Your objective:
Your task is to repeat the entries underneath exactly, minus the pictures.

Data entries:
^^^^^^^^^^^^^^^^
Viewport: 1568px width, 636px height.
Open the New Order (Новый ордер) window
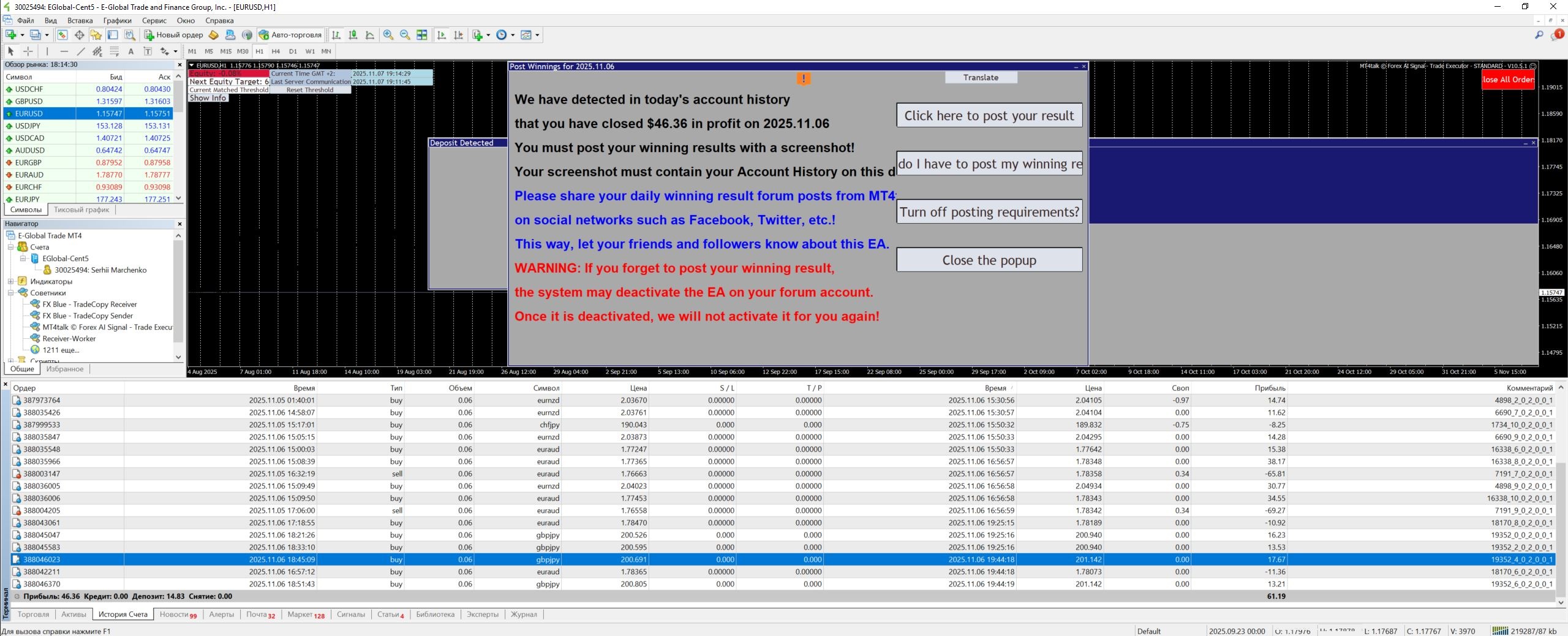[x=173, y=35]
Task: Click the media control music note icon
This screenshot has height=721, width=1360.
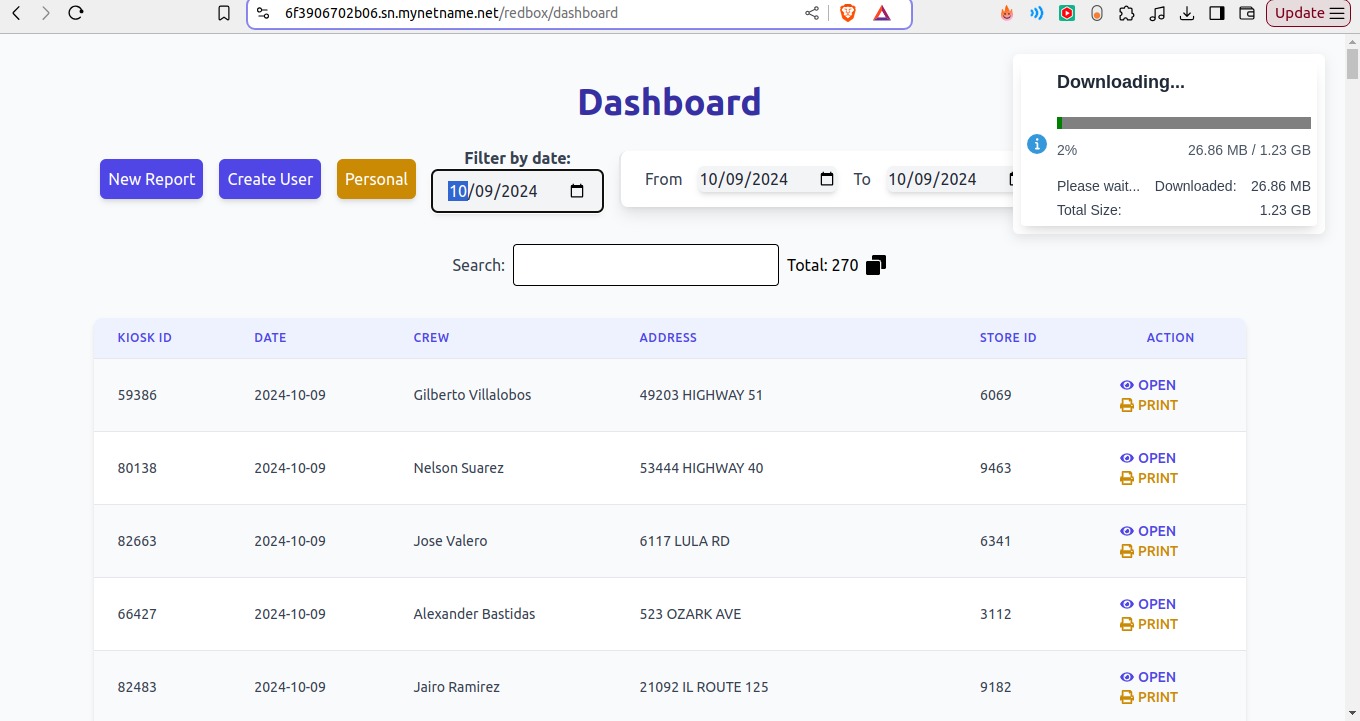Action: (x=1157, y=13)
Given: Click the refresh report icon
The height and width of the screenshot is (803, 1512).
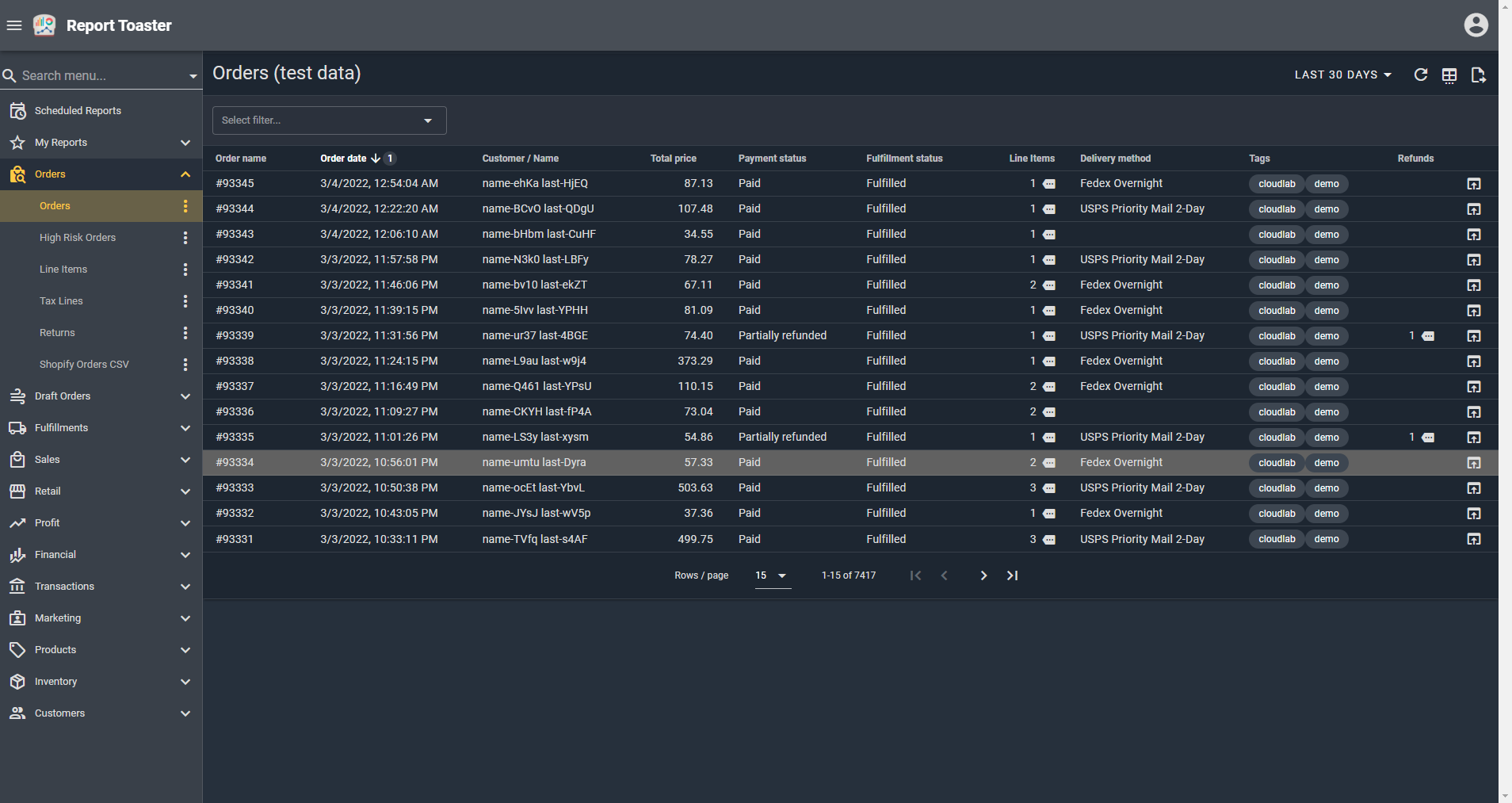Looking at the screenshot, I should [x=1420, y=75].
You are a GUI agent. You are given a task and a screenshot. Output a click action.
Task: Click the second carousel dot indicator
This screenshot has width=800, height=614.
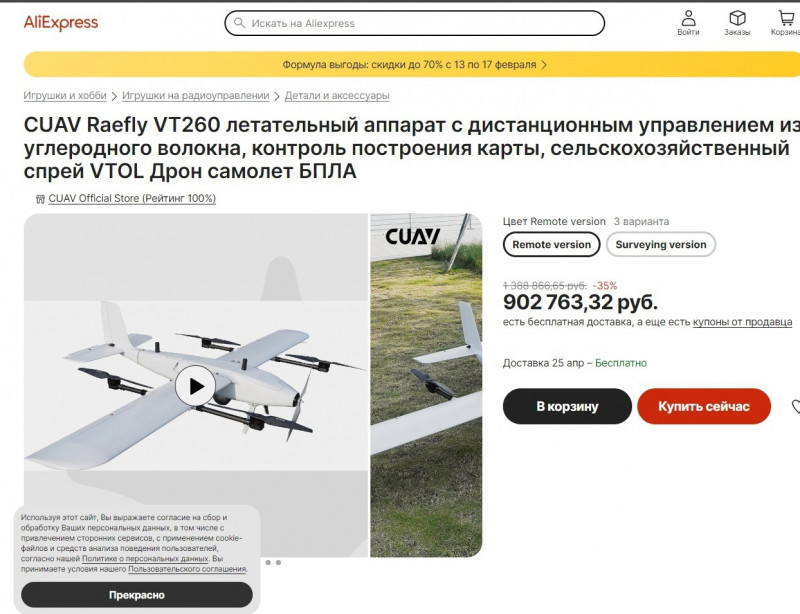[279, 562]
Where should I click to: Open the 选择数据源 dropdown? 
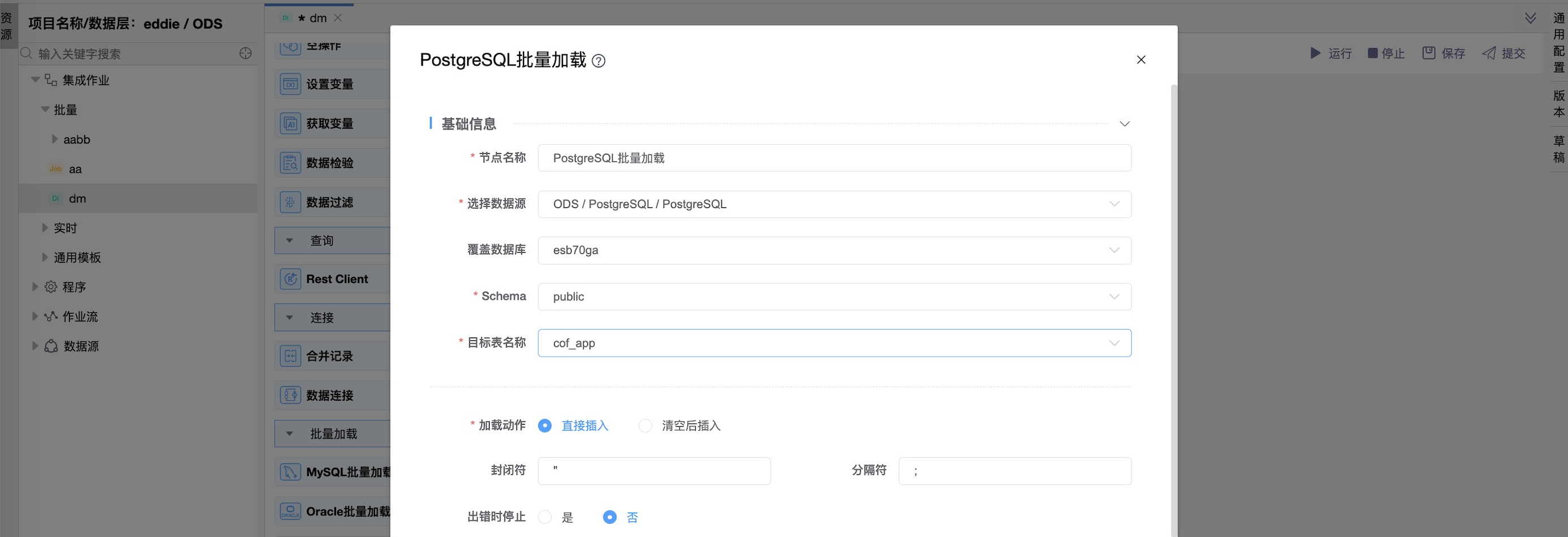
^^^^^^^^^^^^^^^^
Response box:
Viewport: 1568px width, 636px height.
Open the New Order (Новый ордер) window
[x=173, y=35]
Task: Click the media control music note icon
This screenshot has height=721, width=1360.
Action: (x=1157, y=13)
Given: Click the refresh report icon
The height and width of the screenshot is (803, 1512).
Looking at the screenshot, I should [x=1420, y=75].
You are a GUI agent. You are given a task and a screenshot. Output a click action.
Task: Click the second carousel dot indicator
This screenshot has width=800, height=614.
[279, 562]
Where should I click to: Open the 选择数据源 dropdown? 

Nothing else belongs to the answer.